Determine the count of lines in the following entries that contain the string "action". Write only the number.

[Opening DATA RECORDS section]

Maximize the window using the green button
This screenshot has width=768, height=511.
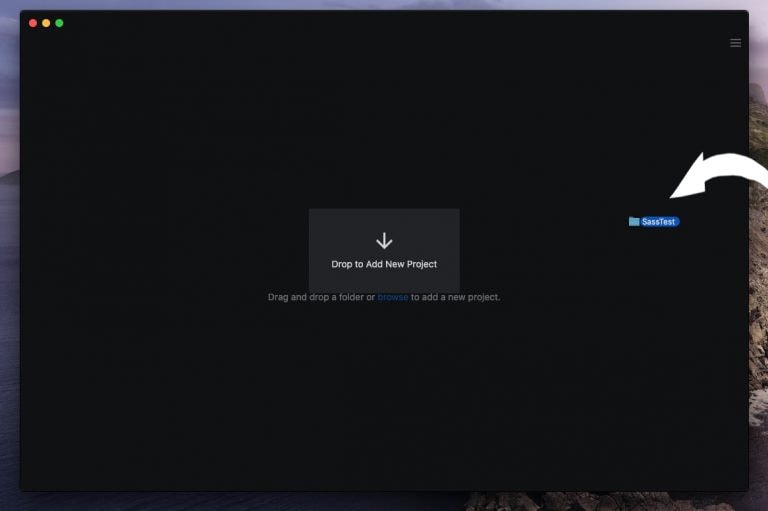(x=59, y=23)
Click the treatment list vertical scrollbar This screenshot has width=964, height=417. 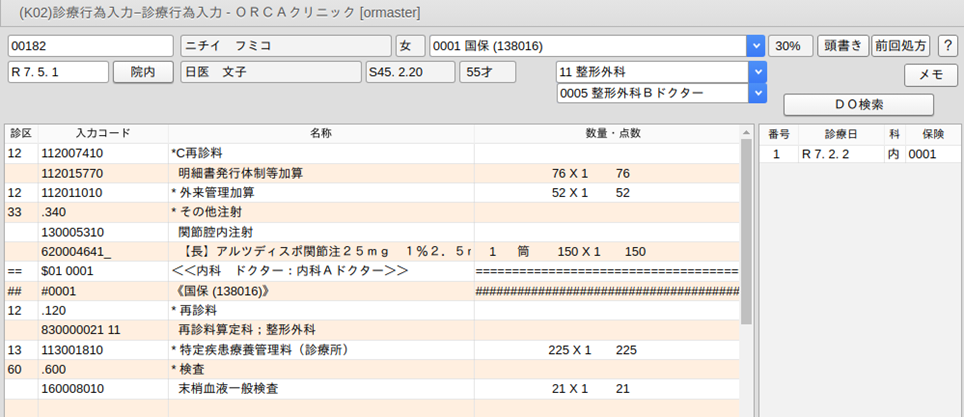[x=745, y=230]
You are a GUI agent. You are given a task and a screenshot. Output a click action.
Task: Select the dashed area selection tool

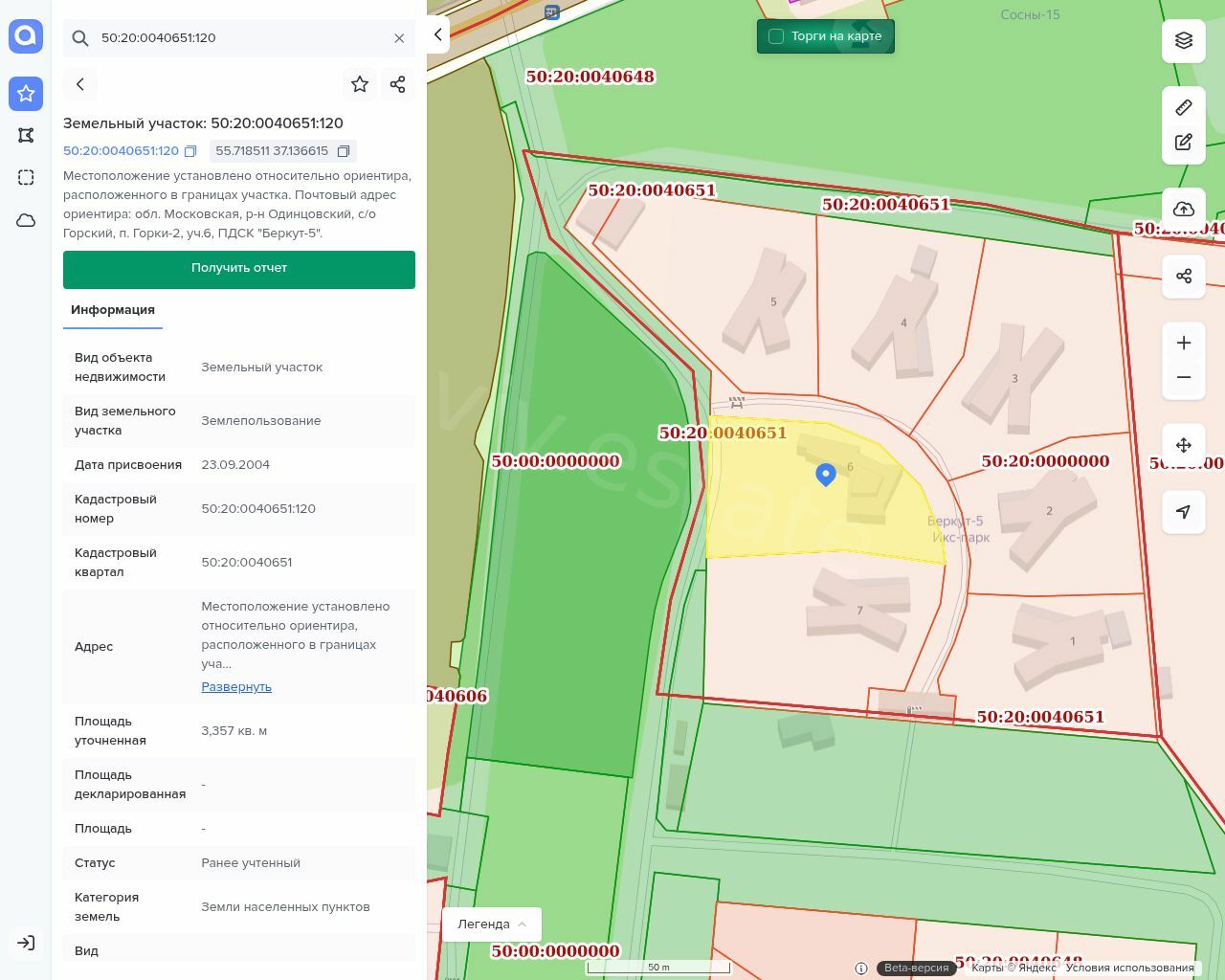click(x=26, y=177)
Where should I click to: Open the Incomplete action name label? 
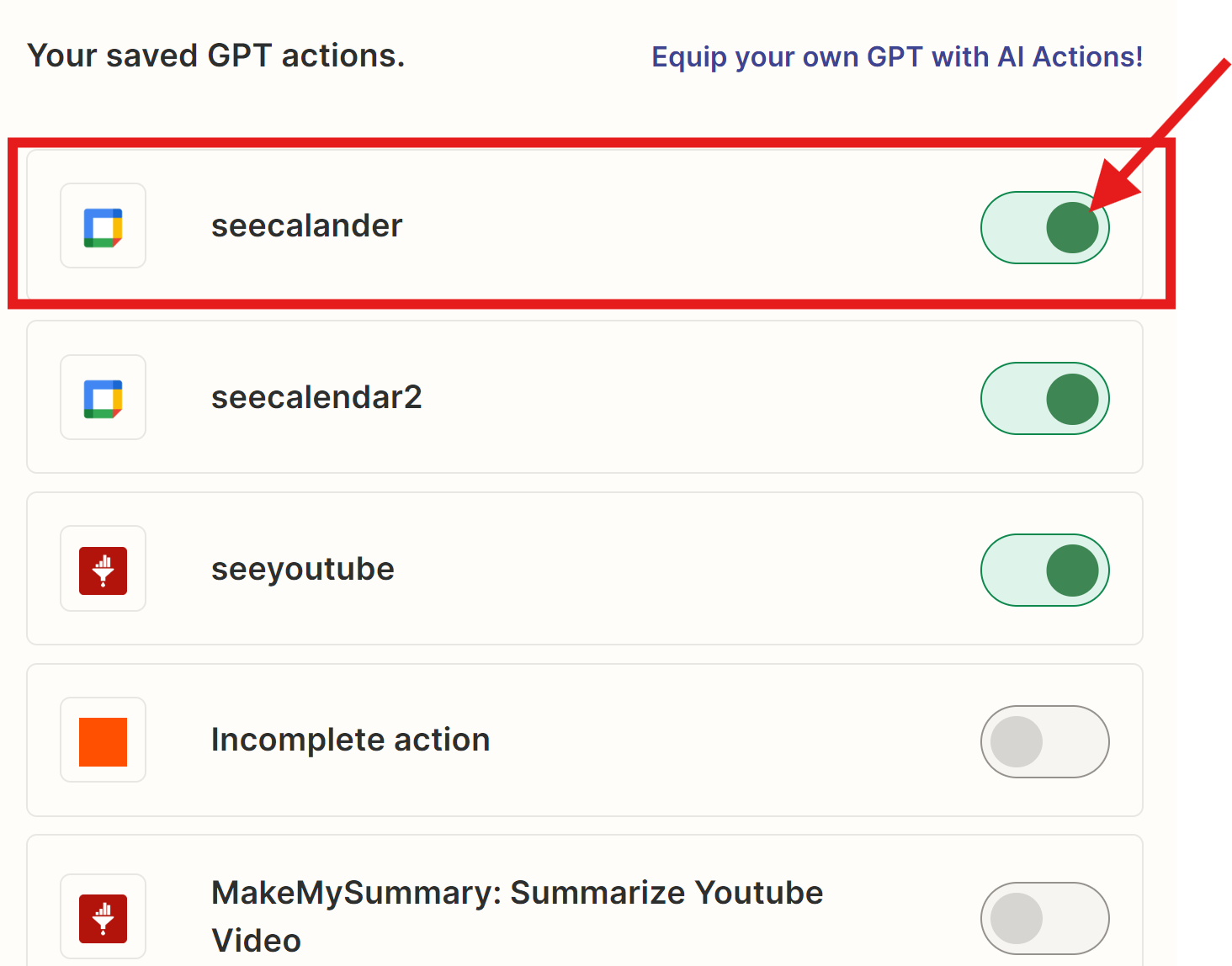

[Closing DATA RECORDS section]

# SOLUTION BELOW
2